Интерпретация, которая следует за представленными фактами, могла бы состоять прежде всего в том, что мы имеем дело с нередкой в истории идей культурно-исторической иронией, которая, как в данном случае, часто бывает похожей на сарказм. Атеист Барт был бы изрядно расстроен, если бы кто-нибудь убедил его в том, что его детище — идею о читателе как генераторе смыслов текста при допущении «семантической пассивности» последнего — гораздо раньше французских поэтов и критиков хотя и не вербализовали, но вполне реализовали экзегеты трех александрийских религий — иудаизма, гностицизма и христианства. Различия, конечно, тоже очень немалые. Эти экзегеты исходили из противоположного тому, чего требовал «метод деконструкции» (пользуюсь кавычками потому, что сам Деррида неоднократно подчеркивал, что она никак не может быть методом в собственном смысле) — из очень четко вычерчиваемой иерархии смыслов. Они отстаивали и тот самый «логоцентризм», который разрушали постструктуралисты — подчинение любого частного (тексты — от книги до слова) универсальному (правила истолкования). Да и сам читатель, «создающий текст», мыслился отнюдь не как безличная функция того же языка (или социобиологических отношений), а как эзотерик, твердо держащий в руках ключи к смыслам, недоступным обычным реципиентам. Но результат оказался очень схожим: библейские «авторы» пусть и не назывались, но мыслились как «скрипторы», которым можно атрибутировать любые замыслы «подлинного читателя», располагающего определенным интерпретационным методом, а их тексты — лишь как локусы «цитат» (и в переносном и в прямом смысле). Это влиятельнейшее направление герменевтики, которое оправдывает практически любую иносказательную экзегезу (аллегорическую, типологическую и прочие) при фактическом игнорировании исторических и коммуникативных контекстов библейских текстов я буду условно называть александризмом. Понятие это будет употребляться в «трансгеографическом» смысле потому, что ранняя «герменевтика смерти автора», хотя и была разработана в Александрийском огласительном училище, очень скоро распространилась далеко за пределы Александрии. А также потому, что отнюдь не все, чему учили александрийские богословы — их неопровержимый вклад в библейскую филологию и текстологию или их «реалистические» опыты иносказательного истолкования библейских текстов — может быть сведено к указанному типу герменевтики.

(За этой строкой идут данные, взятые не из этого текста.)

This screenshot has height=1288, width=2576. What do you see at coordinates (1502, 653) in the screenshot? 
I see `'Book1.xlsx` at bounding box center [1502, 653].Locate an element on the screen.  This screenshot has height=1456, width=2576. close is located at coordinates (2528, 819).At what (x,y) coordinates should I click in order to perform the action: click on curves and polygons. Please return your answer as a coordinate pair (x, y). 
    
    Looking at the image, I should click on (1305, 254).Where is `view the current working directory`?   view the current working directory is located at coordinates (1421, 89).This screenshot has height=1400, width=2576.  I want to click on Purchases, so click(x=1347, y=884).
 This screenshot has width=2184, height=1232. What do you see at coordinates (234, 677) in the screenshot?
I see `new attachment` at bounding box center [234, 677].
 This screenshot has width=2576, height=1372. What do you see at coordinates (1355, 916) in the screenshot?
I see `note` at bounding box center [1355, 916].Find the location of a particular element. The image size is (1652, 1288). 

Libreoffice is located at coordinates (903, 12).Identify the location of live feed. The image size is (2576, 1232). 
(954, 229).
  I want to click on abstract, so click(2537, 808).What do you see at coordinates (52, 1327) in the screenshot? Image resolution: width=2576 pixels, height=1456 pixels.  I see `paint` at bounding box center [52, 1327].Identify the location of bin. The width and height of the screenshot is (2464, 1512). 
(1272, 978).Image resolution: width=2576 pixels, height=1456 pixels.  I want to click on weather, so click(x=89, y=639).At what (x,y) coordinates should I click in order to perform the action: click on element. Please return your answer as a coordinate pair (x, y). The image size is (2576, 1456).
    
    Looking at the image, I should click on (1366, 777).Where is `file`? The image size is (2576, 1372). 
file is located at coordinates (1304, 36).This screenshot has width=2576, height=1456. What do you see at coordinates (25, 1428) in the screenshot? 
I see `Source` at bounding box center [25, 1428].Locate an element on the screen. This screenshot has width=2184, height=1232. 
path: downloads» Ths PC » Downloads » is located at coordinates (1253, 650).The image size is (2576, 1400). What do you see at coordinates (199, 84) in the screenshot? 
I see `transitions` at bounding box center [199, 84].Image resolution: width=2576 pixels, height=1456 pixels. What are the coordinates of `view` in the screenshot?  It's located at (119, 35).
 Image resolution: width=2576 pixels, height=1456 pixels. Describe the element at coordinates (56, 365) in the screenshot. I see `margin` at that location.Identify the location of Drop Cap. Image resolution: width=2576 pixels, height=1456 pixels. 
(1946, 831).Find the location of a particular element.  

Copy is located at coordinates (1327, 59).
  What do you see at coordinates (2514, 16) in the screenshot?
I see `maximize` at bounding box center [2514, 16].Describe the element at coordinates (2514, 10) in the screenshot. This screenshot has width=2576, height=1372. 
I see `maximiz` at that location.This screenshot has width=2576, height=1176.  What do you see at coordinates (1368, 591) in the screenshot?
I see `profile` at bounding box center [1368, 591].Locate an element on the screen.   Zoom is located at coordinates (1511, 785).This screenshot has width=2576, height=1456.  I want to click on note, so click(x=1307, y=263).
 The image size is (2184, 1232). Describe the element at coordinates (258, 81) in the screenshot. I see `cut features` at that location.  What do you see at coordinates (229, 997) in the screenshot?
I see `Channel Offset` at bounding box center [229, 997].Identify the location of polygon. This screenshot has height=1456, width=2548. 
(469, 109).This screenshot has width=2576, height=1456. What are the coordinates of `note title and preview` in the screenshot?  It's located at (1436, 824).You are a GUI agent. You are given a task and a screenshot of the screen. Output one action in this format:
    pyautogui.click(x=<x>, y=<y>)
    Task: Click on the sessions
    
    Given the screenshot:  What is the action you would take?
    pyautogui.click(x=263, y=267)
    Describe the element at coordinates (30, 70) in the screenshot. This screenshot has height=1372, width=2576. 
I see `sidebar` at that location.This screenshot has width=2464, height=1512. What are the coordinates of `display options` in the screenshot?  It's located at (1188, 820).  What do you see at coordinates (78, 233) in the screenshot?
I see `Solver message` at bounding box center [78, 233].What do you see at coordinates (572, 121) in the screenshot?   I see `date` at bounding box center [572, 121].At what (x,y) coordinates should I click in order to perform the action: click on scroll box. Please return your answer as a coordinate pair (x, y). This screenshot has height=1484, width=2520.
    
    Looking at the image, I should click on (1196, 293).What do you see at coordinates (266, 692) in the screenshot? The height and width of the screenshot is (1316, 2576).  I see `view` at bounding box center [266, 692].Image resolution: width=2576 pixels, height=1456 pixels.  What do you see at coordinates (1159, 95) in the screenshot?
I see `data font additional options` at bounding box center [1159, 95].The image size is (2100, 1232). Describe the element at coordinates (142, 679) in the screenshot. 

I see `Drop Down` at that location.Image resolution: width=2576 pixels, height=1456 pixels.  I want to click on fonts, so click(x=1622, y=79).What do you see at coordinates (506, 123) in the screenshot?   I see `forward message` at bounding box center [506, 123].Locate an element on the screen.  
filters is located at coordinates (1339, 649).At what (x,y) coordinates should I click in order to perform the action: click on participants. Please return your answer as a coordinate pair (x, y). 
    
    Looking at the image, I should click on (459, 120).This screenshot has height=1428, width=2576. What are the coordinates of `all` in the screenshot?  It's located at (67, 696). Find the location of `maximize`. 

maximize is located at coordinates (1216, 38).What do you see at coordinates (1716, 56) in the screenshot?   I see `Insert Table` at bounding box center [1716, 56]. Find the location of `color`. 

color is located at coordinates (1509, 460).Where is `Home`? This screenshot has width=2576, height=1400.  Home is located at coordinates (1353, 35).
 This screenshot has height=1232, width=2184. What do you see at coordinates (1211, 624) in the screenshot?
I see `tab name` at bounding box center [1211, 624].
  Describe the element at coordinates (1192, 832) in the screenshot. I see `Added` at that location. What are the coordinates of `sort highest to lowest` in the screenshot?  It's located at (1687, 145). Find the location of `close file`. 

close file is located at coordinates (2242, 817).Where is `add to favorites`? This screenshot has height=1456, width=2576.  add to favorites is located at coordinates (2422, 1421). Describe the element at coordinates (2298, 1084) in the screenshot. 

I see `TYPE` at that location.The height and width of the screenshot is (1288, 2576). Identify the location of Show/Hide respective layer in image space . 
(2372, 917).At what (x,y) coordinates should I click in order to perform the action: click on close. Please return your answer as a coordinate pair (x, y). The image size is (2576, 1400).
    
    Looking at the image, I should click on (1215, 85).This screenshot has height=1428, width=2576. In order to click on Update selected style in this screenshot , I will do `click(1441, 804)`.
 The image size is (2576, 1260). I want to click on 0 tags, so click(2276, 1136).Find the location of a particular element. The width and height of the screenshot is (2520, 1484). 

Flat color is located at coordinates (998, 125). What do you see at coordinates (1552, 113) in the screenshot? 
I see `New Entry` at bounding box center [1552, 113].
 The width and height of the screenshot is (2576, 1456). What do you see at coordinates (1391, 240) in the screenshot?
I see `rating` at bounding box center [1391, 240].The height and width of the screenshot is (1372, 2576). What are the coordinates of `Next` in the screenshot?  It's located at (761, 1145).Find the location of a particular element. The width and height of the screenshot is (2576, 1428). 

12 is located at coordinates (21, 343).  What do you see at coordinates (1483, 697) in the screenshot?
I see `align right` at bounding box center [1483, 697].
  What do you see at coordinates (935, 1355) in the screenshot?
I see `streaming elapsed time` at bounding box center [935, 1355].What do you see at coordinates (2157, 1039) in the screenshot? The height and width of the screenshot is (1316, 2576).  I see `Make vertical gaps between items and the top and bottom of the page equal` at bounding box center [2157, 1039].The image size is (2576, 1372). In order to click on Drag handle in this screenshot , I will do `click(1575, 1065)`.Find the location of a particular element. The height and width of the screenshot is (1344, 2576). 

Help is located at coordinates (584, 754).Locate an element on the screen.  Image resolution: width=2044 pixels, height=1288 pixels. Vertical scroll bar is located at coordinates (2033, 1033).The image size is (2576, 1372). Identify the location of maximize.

За бодрым александризмом, в отличие от бессознательно пародирующего его постструктурализма (который испускает сильные флюиды, к сожалению, уже безнадежно усталой цивилизации), стояли, как хорошо известно, весьма энергетичные и, что важнее, здравые установки. Это и совершенно естественное для теистического мировоззрения понимание видимого мира как отражения духовного и как «места эпифаний» сотворившего и тот и другой Божественного Первоначала. Это и рецепция платоновской онтологической иерархии, «пирамидальный» характер которой, открывающий человека высшему миру (и закономерно ненавистный для «деконструктивистов», цель которых — сделать западного человека окончательно «горизонтальным существом») был очень близок реальному теизму. Это и совершенно верное понимание того, что Божественное Писание не может не быть реальностью многомерной, которая заключает в себе весьма многое и из того, что при первом приближении к тексту постигнуто быть не может (начать хотя бы с той же заповеди в Быт. 2:15, с которой мы начали эту тему и которая отнюдь не предполагает, чтобы деревья в Эдеме были только лишь «древесными» — см. выше[201]
). Это и желание прояснять ветхозаветный язык, которому присущи объективные антропоморфизмы, вызванные и необходимостью адаптации к культурно-историческому уровню аудитории в эпоху создания соответствующих текстов. Это, наконец, стремление следовать и за самим Новым Заветом, который настаивал на иносказательном слое не только собственной, но и ветхозаветной керигмы. Ведь не только Иисус Христос поучал народ притчами (?? ??????????; — Мк. 4:2), в которых буква простого наставления несла в себе иносказание, но и Его ученик настаивал на том, что буква убивает, а дух животворит (2 Кор. 3:6). Он же поставил вопрос, о волах ли печется Бог, давший через Моисея повеление не заграждай рот у вола молотящего (1 Кор. 9:9, ср.: Втор. 18:1). Он же, наконец, предложил целую аллегорическую типологию о двух женах Авраама как иносказании о двух Иерусалимах — нынешнем и вышнем (Гал. 5:22–26). На эти апостольские пассажи и восточные, и западные «александристы» ссылались при всяком удобном и неудобном случае как на достаточное обоснование своих экзегетических опытов.